Multi-tenant control plane — extension of the M1 hakiri-control for multi-team operation. Per-tenant DOs, shared admin surface, tenant-scoped audit.
Centralized IdP — Google Workspace / Microsoft Entra / Okta SSO at the SaaS level. Self-hosted instances continue to bring their own.
Run-history retention — beyond what’s economical for single-tenant deploys.
Commercial onboarding — pricing, billing, support tiers. See 06-deployment.md § Topology 5.
SOC 2 + compliance attestation — scoped to the hosted SaaS instance (per 11-compliance.md). The OSS data plane is unaffected — attestation is operator/buyer work.
helm install hakiri-control chart — for teams that want Kubernetes-shaped operations of the self-hosted variant.

Success criteria

A customer can helm install the self-hosted hakiri-control chart in their own Kubernetes cluster and run the same Electron / web clients against it.
The fractalbox-hosted public instance at app.hakiri.dev runs the same code as the OSS chart (no closed-source upsell).
The hosted control plane never reads customer pipeline data — only metadata, manifest snapshots, run summaries, audit events.
A regulated customer can purchase a tier with SOC 2-scoped operations and receive a BAA (where applicable) without code modifications to the underlying OSS stack.

Cross-cutting workstreams

Run in parallel across milestones:

Documentation site: docs.hakiri.dev, MDX-based, generated examples that match the test suite. Start in M0; ship a real site in M1.
Eval harness: connector-authoring benchmark, run on every model release. Start in M1.
Connector inventory: a vetted list of community-authored connectors with conformance test results. Start in M1, expand throughout.
Performance benchmarks: nightly runs against synthetic 1M / 10M / 100M row sources to track regression. Start in M2.
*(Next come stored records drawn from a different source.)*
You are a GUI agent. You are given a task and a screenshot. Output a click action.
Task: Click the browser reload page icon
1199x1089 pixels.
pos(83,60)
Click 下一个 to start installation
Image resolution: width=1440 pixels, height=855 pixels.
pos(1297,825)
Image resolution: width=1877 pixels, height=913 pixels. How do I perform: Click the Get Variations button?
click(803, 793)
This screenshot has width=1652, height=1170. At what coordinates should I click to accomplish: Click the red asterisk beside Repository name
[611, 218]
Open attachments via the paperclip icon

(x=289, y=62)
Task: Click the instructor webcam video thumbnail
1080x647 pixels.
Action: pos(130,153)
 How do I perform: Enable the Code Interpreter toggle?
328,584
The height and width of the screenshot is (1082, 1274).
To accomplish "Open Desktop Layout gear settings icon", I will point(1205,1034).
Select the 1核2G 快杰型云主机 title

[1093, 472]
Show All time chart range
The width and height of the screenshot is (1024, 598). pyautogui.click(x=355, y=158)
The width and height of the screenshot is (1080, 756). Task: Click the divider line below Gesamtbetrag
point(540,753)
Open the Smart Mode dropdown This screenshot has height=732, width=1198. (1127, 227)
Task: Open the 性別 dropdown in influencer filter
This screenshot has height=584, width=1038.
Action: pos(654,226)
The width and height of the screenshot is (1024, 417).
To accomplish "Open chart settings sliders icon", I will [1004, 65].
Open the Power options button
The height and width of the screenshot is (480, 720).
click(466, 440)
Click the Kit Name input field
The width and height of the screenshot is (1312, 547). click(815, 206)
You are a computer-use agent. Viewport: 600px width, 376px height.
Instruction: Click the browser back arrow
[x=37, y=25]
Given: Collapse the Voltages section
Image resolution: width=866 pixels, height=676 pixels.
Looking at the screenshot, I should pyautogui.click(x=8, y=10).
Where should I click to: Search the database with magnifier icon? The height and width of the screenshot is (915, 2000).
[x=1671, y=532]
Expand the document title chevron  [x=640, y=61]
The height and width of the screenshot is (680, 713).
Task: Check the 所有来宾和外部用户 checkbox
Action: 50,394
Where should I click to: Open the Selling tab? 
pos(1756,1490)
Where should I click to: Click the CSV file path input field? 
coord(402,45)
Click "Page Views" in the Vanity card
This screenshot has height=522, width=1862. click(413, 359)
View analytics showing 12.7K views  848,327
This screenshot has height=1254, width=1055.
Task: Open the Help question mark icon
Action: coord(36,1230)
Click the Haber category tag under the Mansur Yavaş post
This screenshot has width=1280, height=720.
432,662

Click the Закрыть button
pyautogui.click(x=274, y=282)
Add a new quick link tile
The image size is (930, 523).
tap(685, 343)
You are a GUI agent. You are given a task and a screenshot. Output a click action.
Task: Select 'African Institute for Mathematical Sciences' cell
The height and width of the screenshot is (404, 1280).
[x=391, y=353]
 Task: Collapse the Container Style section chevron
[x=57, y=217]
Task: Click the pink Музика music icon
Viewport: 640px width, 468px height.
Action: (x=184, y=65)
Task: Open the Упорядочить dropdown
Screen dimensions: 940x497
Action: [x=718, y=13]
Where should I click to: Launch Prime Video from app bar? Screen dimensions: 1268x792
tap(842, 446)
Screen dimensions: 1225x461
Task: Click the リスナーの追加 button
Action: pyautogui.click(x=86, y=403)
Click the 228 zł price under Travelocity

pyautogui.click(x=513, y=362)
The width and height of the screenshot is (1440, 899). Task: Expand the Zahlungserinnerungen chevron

What we’ll deliberately defer

These come up often but are not on the roadmap until evidence demands them:

Singer/Meltano compatibility shim — would drag Singer’s stdio JSONL throughput ceiling and brittle state semantics into the new design. Cut from M2 per the data-engineering review. Either invest in real connector ports or skip; the middle ground poisons the brand.
EFS-mounted SQLite catalog — unsafe on NFS (advisory locks, WAL-not-supported, ECS deploy-window races). See 06-deployment.md. RDS Postgres is the documented AWS catalog instead.
Streaming SQL / continuous queries
Pipeline DAGs with cross-pipeline dependencies
A connector marketplace with auth/billing
Reverse ETL UI
Distributed multi-node execution
Kafka source (user-authored connector or external Kafka→Hakiri shim)
Iceberg/Delta table format (Parquet + manifest covers v0)

Decision log

Significant architecture decisions live as ADRs under specs/adr/. See adr/README.md for the index, status of each ADR, and the authoring template.